Un lavoratore felice è ascoltato e non tormentato: il suo capo dovrebbe tenere la porta quasi sempre aperta, come quella delle chiese.
Ma senza eccedere in prediche e fare un atto di fede rispetto al lavoro che gli ha affidato.
Il boss peggiore sarebbe quindi quello che non ha mezze misure: o non c’è o c’è troppo.
Come un marito che salta da una trasferta all’altra, o quello che abbraccia lo smart working permanente.
Ma il punto di vista si può anche ribaltare.
Osservando dal lato del boss, il buon dipendente – oltre a non lamentarsi di lui – allora è quello che è sufficientemente autonomo da sapersela cavare, tipo la volta in cui ti si fora la gomma in autostrada… e poi è un tipo scrupoloso che lo tiene sempre aggiornato, più efficiente della frequenza radio sul traffico in autostrada.

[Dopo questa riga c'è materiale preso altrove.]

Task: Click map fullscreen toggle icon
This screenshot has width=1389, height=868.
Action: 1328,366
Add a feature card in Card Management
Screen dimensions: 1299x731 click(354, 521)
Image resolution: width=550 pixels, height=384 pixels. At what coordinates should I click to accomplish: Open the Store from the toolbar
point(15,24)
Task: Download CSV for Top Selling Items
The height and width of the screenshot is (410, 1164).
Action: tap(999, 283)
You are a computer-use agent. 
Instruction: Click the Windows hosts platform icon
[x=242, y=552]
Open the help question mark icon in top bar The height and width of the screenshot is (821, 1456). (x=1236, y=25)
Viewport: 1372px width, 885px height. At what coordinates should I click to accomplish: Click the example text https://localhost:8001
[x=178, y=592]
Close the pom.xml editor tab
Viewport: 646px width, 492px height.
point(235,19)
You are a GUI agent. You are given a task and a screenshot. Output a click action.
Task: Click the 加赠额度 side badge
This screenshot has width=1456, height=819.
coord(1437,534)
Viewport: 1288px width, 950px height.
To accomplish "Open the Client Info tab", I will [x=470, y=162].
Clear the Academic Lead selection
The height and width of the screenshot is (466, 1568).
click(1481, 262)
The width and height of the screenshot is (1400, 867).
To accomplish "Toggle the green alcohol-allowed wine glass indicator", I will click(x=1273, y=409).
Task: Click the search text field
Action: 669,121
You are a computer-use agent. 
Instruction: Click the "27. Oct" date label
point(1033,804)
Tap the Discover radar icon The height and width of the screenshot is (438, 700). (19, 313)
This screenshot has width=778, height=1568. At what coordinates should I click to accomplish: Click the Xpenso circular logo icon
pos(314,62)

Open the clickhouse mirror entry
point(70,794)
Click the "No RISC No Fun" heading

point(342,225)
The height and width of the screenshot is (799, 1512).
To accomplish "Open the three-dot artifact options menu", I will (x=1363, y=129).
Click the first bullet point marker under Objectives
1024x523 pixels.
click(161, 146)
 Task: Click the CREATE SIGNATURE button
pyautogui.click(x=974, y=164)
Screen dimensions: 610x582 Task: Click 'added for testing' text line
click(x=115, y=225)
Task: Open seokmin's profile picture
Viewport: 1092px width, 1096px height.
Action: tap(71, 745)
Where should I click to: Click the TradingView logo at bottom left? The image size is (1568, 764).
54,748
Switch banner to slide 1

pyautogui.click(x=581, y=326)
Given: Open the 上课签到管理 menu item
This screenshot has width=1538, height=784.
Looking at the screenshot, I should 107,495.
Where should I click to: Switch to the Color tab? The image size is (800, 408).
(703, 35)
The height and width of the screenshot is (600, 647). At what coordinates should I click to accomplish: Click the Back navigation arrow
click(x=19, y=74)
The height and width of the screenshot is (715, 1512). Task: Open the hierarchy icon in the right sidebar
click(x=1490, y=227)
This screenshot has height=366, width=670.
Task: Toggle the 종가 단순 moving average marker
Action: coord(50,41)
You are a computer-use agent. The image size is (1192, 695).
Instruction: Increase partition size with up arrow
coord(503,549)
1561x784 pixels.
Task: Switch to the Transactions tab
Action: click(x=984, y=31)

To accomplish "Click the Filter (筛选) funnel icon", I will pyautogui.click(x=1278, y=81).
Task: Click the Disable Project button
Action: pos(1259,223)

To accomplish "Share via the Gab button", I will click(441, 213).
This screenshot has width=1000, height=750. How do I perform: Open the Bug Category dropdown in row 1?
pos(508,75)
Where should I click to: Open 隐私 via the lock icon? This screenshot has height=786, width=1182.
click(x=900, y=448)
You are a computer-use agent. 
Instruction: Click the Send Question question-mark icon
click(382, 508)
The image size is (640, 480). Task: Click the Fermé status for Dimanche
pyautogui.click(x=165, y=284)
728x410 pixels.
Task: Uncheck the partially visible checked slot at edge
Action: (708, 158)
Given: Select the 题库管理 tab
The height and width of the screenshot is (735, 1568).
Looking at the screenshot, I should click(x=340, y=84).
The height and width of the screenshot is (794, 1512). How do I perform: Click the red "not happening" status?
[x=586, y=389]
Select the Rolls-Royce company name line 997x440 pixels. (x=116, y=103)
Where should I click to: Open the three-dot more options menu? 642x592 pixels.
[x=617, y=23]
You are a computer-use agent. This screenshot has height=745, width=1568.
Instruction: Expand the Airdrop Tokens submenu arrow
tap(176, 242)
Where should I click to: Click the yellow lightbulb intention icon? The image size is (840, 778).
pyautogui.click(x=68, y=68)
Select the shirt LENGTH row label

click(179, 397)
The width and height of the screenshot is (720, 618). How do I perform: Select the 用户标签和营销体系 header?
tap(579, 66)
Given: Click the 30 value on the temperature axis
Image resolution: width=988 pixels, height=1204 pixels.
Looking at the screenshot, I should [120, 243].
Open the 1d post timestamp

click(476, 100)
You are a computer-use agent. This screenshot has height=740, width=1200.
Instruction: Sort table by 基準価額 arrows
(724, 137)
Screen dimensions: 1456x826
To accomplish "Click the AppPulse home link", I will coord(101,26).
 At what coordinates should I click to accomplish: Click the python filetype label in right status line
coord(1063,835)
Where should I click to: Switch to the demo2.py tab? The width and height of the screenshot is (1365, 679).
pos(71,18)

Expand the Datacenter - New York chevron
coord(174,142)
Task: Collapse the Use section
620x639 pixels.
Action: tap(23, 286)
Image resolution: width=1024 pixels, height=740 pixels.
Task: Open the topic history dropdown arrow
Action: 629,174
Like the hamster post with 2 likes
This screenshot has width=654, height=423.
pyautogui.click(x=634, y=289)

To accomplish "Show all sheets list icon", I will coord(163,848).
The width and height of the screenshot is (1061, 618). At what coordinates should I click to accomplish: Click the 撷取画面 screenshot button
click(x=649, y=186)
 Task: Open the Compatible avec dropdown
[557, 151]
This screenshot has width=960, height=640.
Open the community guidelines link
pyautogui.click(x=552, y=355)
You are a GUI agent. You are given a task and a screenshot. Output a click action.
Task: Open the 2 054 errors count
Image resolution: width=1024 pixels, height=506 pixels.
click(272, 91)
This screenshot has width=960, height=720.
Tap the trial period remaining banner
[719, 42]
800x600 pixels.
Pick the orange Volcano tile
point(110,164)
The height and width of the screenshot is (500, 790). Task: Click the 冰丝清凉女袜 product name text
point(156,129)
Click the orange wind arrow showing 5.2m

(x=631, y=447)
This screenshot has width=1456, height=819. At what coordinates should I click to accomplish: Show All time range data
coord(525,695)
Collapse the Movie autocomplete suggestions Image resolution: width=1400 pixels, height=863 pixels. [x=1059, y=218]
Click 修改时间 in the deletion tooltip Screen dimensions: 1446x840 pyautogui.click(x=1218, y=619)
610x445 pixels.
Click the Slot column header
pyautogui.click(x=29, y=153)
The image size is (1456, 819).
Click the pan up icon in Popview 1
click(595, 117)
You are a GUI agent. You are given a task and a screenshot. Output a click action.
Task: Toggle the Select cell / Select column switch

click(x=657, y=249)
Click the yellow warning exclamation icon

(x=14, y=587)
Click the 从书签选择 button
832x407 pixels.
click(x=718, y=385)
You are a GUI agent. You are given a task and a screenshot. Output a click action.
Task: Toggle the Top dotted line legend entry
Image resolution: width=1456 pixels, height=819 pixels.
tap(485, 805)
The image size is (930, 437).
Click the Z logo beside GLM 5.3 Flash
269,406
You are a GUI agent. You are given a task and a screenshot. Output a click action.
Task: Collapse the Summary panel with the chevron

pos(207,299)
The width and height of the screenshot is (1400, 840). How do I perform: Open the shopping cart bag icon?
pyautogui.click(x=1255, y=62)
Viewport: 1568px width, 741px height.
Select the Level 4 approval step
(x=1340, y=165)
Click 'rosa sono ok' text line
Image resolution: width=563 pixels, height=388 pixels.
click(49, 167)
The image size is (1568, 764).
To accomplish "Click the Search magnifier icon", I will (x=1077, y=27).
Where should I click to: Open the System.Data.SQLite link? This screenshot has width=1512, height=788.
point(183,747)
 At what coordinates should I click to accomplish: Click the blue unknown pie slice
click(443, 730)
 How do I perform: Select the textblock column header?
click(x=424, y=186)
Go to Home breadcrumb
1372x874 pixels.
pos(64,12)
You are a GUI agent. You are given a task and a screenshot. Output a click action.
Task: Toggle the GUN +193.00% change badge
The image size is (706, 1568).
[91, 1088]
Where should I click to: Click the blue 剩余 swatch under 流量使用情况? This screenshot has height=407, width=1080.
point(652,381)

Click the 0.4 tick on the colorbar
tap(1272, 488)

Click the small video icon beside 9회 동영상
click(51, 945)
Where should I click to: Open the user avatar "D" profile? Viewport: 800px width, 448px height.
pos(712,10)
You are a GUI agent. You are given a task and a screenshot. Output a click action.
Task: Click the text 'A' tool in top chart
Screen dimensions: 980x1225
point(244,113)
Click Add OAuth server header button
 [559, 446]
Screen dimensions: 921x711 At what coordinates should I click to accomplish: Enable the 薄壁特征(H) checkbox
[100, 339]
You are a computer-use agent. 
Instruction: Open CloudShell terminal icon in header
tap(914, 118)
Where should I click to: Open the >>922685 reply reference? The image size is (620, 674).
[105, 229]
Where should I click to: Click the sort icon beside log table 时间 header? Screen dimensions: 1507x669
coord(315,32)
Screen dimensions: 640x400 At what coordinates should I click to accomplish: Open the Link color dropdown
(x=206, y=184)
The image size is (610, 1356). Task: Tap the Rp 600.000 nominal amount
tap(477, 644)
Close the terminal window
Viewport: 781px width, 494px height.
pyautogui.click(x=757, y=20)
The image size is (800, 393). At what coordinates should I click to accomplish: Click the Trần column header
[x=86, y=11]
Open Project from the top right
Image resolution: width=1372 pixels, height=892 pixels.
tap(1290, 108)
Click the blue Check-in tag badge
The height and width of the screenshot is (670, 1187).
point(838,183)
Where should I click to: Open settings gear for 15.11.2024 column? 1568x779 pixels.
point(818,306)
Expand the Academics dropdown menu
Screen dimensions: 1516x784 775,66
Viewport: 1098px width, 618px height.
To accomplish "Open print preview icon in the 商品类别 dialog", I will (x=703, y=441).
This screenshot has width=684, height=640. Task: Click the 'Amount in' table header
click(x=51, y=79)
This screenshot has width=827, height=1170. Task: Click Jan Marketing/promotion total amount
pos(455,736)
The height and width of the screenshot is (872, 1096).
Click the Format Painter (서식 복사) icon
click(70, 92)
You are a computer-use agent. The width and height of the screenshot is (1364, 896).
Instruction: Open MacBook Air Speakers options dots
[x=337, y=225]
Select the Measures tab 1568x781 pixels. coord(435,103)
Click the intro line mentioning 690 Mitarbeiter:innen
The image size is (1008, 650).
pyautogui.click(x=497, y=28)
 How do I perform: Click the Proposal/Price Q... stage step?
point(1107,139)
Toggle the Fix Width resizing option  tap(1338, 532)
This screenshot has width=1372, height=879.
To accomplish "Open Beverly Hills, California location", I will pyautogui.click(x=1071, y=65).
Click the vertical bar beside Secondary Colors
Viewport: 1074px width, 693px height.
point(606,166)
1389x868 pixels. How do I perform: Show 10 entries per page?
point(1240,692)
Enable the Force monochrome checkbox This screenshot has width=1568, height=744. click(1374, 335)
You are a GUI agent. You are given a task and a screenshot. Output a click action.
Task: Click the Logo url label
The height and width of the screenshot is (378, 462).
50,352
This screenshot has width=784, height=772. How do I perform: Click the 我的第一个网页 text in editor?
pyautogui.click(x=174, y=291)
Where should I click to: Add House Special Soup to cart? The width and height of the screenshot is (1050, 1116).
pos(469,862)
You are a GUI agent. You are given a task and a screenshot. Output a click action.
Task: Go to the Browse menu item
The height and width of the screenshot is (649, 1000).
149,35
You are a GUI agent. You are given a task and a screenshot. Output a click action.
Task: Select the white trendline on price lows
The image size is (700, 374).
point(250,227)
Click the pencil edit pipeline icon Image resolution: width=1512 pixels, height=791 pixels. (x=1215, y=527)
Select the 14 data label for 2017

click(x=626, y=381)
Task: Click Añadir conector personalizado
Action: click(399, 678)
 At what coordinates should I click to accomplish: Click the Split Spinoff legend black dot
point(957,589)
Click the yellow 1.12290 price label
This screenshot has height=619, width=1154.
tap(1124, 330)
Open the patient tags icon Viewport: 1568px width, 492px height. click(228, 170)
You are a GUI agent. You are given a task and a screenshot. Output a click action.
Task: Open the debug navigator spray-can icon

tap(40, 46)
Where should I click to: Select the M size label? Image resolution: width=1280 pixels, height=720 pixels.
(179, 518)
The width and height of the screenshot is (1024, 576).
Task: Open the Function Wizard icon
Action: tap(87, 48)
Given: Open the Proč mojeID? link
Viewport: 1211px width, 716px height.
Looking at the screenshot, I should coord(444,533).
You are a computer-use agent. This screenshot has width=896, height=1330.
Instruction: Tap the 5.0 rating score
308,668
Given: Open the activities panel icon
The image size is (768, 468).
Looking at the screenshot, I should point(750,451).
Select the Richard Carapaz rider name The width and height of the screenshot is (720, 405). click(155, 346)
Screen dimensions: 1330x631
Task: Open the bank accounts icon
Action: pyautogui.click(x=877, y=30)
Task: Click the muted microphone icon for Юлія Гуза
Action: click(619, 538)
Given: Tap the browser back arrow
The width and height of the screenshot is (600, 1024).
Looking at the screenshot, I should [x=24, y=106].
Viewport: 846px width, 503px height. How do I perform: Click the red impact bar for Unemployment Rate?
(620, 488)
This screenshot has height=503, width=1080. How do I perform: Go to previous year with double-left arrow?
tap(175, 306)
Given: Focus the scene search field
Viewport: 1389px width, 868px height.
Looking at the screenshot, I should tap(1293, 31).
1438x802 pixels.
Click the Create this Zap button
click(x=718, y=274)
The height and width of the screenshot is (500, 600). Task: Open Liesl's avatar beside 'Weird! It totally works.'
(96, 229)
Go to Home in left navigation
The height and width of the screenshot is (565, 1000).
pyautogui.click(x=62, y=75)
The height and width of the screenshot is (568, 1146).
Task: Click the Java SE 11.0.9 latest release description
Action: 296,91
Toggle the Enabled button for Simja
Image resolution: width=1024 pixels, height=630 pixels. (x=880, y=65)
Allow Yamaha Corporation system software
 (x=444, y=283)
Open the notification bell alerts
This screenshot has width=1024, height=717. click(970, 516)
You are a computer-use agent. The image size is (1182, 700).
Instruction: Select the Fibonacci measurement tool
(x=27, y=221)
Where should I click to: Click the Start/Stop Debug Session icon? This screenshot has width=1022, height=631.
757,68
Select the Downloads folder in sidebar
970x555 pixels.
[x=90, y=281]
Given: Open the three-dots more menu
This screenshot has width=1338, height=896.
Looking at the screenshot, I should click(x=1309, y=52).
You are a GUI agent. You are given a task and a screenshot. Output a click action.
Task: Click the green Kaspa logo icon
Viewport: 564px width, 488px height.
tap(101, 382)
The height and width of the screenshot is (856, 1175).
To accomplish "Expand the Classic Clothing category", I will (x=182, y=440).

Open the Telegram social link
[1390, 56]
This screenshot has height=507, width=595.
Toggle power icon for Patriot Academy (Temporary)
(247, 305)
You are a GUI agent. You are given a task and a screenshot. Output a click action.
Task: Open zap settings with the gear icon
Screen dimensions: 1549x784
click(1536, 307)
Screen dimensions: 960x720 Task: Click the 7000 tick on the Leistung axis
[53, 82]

Basta un niente a scomporre il delicato equilibrio di un buon rapporto tra i due, tenuto poi conto che il capo (di un’azienda, o anche solo di un team) è uno solo, mentre i collaboratori sotto di lui sono numerosi, quindi ciascuno con sensibilità e parametri diversi.
Per migliorare il clima aziendale partendo da un’abitudine standard, si potrebbe iniziare a fissare un orario di ricevimento, per il boss ma anche per il dipendente.
Un po’ come si fa per i colloqui a scuola. Non a caso è stato detto che “l’educazione è la madre della leadership” (Wendell Willkie, politico statunitense).
Ma deve giocarsi in prima persona e in un contesto di aperta fiducia – stavolta – senza anonimato.